== WORK INSTRUCTION ==
Locate each line below that includes "agent" and reproduce it.

DATA UNDER STUDY Block Start

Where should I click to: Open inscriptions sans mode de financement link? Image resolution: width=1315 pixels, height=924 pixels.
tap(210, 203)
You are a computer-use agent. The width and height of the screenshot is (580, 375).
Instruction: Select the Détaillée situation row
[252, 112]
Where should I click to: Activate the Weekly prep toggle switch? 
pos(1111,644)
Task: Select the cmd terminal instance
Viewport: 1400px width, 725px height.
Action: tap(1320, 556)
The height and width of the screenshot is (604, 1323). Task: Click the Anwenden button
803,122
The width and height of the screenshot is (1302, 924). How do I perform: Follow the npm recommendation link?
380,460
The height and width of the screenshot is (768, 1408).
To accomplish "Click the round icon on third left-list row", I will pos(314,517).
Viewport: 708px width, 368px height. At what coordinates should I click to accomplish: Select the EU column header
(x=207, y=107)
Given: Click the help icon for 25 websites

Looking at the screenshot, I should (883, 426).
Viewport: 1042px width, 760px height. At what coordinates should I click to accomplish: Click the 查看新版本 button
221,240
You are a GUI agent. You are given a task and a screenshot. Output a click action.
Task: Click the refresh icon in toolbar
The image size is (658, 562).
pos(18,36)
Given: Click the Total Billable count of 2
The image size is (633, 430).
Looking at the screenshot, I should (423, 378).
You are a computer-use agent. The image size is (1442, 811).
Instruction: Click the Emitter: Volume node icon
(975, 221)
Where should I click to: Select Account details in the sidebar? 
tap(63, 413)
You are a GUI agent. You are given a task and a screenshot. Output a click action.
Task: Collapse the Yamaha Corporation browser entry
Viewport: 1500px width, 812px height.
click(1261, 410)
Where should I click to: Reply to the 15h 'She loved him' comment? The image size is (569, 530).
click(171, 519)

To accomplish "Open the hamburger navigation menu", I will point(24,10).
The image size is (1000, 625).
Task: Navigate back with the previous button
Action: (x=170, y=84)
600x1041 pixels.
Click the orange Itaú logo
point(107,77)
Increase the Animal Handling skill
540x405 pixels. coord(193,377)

DATA UNDER STUDY Block End

== SOLVED PROBLEM ==
You are a computer-use agent. The width and height of the screenshot is (580, 375).
You are a GUI agent. You are given a task and a screenshot. Output a click action.
You are a computer-use agent. The image size is (1442, 811).
You are a GUI agent. You are given a task and a screenshot. Output a click action.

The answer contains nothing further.